I created a spreadsheet that has the data requested. The data list was generated through the following Spark query, the rest is Google Spreadsheets magic.

Spark query
WITH users_active_14_days_ago AS (
    SELECT
        rc.database,
        rc.performer.user_text,
        max(rc.meta.dt) AS latest_edit
    FROM event.mediawiki_revision_create AS rc
    WHERE
        -- Feb 2022 is fine, because this is executed on 2022-02-17, so all edits made at most 14 days ago were made in February
            rc.year = 2022
        AND rc.month = 2

        AND rc.database IN ('arwiki', 'bnwiki', 'cswiki', 'eswiki', 'frwiki')

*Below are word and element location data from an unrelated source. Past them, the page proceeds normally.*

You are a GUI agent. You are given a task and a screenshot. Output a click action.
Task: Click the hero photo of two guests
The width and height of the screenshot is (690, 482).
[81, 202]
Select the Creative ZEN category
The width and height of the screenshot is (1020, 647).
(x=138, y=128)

        -- only users registered in last 6 months
        AND rc.performer.user_registration_dt >= current_timestamp - interval '6' month

    GROUP BY rc.database, rc.performer.user_text

    -- active in the last 14 days
    HAVING max(rc.meta.dt) >= current_timestamp - interval '14' day
)

SELECT
    rtc.database,
    meta.dt,
    rtc.rev_id,
    rtc.performer.user_text,
    rtc.performer.user_registration_dt,
    performer.user_edit_count

FROM event_sanitized.mediawiki_revision_tags_change AS rtc

-- active in the last 14 days
JOIN users_active_14_days_ago AS ar ON ((ar.database = rtc.database) AND (ar.user_text = rtc.performer.user_text))

WHERE
    -- we're only interested in edits made by users created less than 6 months ago, ie. the first edit can be in August 2021
    (
        rtc.year = 2022 OR
        (
                rtc.year = 2021
            AND rtc.month >= 8
        )
    )
    
    -- made in one of the required wikis
    AND rtc.database IN ('arwiki', 'bnwiki', 'cswiki', 'eswiki', 'frwiki')
    -- only add a link edits
    AND array_contains(rtc.tags, 'newcomer task add link')
    -- user registered in last 6 months
    AND rtc.performer.user_registration_dt >= current_timestamp - interval '6' month

ORDER BY rtc.database, rtc.meta.dt

@Urbanecm_WMF, is it possible to:

  • only have each name once and
  • filter out blocked users?

Thank you!

@Urbanecm_WMF, is it possible to:

  • only have each name once and

They should be listed only once. already You need to look at the "users to contact" sheet (where they're listed together with their number of add a link edits).

  • filter out blocked users?

Good point. I'll do that later today and update the spreadsheet.

Thank you!

[...]

  • filter out blocked users?

Good point. I'll do that later today and update the spreadsheet.

Done -- blocked users should now be filtered out in the spreadsheet. For posterity, source code is here.

Thank you Martin! I checked on the "user to contact" tab (that I missed), where I managed to create a list of users. :)

Great Trizek! Closing this as Resolved, as it appears we now have what was specified in the task's description. Please feel free to reopen if there are any other changes I should make!